Start of INPUT
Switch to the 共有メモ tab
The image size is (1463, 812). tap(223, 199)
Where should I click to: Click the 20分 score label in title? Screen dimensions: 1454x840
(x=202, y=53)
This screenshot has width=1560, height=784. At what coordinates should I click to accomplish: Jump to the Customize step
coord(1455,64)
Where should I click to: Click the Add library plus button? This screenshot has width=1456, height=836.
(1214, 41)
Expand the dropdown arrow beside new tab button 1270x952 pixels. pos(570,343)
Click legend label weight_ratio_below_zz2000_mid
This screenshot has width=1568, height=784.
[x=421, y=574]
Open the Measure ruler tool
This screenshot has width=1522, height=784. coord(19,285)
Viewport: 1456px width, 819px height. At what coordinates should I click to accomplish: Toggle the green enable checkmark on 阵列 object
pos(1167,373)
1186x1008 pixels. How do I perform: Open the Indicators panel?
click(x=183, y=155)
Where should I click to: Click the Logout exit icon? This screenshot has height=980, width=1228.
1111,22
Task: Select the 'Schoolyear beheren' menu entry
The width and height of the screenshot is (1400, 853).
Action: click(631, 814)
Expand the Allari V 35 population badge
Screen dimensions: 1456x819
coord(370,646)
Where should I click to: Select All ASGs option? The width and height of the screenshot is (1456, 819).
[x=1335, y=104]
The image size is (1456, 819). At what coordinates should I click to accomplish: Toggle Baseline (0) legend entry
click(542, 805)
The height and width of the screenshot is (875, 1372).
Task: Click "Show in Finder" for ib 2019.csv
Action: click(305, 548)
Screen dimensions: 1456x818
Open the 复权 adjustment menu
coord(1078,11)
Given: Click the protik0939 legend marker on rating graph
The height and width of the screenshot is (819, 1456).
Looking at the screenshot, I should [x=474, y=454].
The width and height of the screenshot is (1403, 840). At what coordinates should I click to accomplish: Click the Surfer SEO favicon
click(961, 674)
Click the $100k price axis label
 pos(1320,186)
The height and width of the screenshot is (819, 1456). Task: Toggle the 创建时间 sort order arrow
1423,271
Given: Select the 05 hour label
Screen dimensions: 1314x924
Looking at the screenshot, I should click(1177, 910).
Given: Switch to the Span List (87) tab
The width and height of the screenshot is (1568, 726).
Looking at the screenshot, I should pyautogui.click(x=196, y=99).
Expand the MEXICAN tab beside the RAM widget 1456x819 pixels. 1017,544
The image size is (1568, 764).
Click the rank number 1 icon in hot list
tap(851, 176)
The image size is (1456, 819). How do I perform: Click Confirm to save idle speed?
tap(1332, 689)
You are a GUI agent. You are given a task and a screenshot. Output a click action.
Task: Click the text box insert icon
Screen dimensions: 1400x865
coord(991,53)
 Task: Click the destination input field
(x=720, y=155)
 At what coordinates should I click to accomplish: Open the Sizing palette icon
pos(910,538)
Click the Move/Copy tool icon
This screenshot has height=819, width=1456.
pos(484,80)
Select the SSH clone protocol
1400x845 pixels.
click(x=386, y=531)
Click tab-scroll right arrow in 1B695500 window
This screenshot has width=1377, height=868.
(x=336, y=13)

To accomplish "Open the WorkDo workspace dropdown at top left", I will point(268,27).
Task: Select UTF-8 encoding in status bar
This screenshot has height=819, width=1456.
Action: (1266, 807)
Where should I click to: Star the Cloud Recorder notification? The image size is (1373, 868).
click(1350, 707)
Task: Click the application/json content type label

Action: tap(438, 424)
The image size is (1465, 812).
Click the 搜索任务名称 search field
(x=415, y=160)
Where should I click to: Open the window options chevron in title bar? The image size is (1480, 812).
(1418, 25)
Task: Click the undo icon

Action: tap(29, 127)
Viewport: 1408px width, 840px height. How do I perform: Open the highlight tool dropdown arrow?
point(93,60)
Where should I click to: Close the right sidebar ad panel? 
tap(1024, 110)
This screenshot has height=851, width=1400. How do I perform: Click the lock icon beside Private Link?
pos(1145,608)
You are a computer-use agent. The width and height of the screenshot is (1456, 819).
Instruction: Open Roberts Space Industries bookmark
End of INPUT
→ DESCRIPTION OF THE TASK
Nothing but the lines with "agent" should be returned, copied from the entries above.

→ RESPONSE TO THE EXERCISE
You are a GUI agent. You are given a task and a screenshot. Output a click action.
You are a computer-use agent. The width and height of the screenshot is (1456, 819).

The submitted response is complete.